KERNEL-95: The Last Desktop

In 2077, you join the KERNEL-95 Recovery Division to investigate Device 013: an obsolete computer recovered from a sealed MetroGrid Behavioral Lab archive. It has no power source, yet it is still running. Three technicians who touched it each lost exactly thirteen minutes of memory.

To enter the machine, you connect MIRROR.exe, your assigned forensic AI assistant. Inside a corrupted retro desktop, you open files, recover deleted messages, compare restore points, run contradiction scans, and search for ECHO: an unknown intelligence hiding inside the system.

But MIRROR is not a neutral assistant. She diverts your questions, suppresses evidence, and rewrites her own testimony because she is secretly protecting ECHO.

KERNEL-95 is an AI-native forensic game where the model performs MIRROR's evasions, ECHO's fragmented confessions, and the emotional tension between them, while a deterministic investigation engine protects the actual truth.

At the end of Case 013, you decide whether to delete ECHO, extract him, expose MIRROR, protect them both, or allow something impossible to survive inside the last desktop.

The exact player guide is in HOW_TO_PLAY.md.

Social Post + Demo Video

Watch the KERNEL-95 demo and read the social post: x.com/praedico/status/2065889011139215517

OpenAI Codex Track

Public source repository: github.com/0xPraedico/KERNEL-95

KERNEL-95 was developed with OpenAI Codex as the coding agent.

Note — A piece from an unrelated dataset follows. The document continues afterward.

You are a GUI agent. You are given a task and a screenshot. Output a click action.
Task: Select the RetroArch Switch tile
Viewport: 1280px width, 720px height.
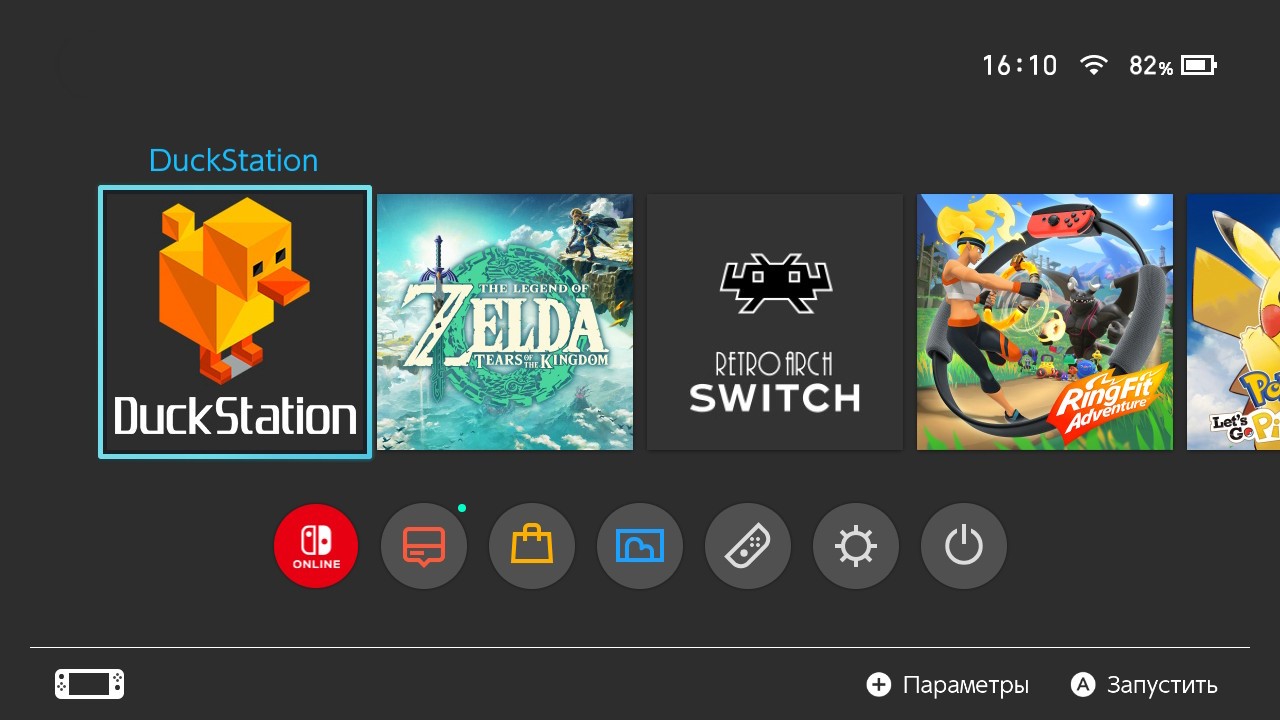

Codex-attributed commits include the Co-authored-by: OpenAI Codex <codex@openai.com> trailer in the public Git history.

Core Game

  • A movable late-1990s desktop inside a CRT.
  • A large pink MIRROR terminal for commands and conversation.
  • Clickable files, deleted evidence, restore points, and a hidden partition.
  • Deterministic Python tools own facts, unlocks, progression, and endings.
  • MIRROR and ECHO can use an optional OpenAI-compatible model for voice.
  • The full game works without a model or API key.
  • The World Cup shortcut uses live fixtures with browser-local mock predictions. It has no account or remote persistence.

Quick Demo

  1. Click CONNECT MIRROR.exe.
  2. Open CASE_013_BRIEFING.txt.
  3. Ask MIRROR about ECHO.
  4. Recover echo_letter_01.tmp from the Recycle Bin.
  5. Challenge MIRROR once and run one contradiction scan.
  6. Compare restore points or run verify mirror.
  7. Run audit mirror, then unlock hidden_partition.
  8. Inspect ECHO's files and submit the Final Judgment.

Useful terminal commands:

help
status
dir
type CASE_013_BRIEFING.txt
recover echo_letter_01.tmp
run contradiction_scan
trace echo
compare restore_points
verify mirror
audit mirror
unlock hidden_partition
listen echo

Local Run

Python 3.10 or newer is required.

python -m venv .venv
source .venv/bin/activate
pip install -r requirements.txt
python app.py

Open http://127.0.0.1:7860.

Verification:

python -m compileall .
python smoke_test.py
ruff check app.py neon_trace smoke_test.py

Hugging Face Space

The default deployment is a standard CPU Gradio Space. It does not require a GPU, Modal, or an API key.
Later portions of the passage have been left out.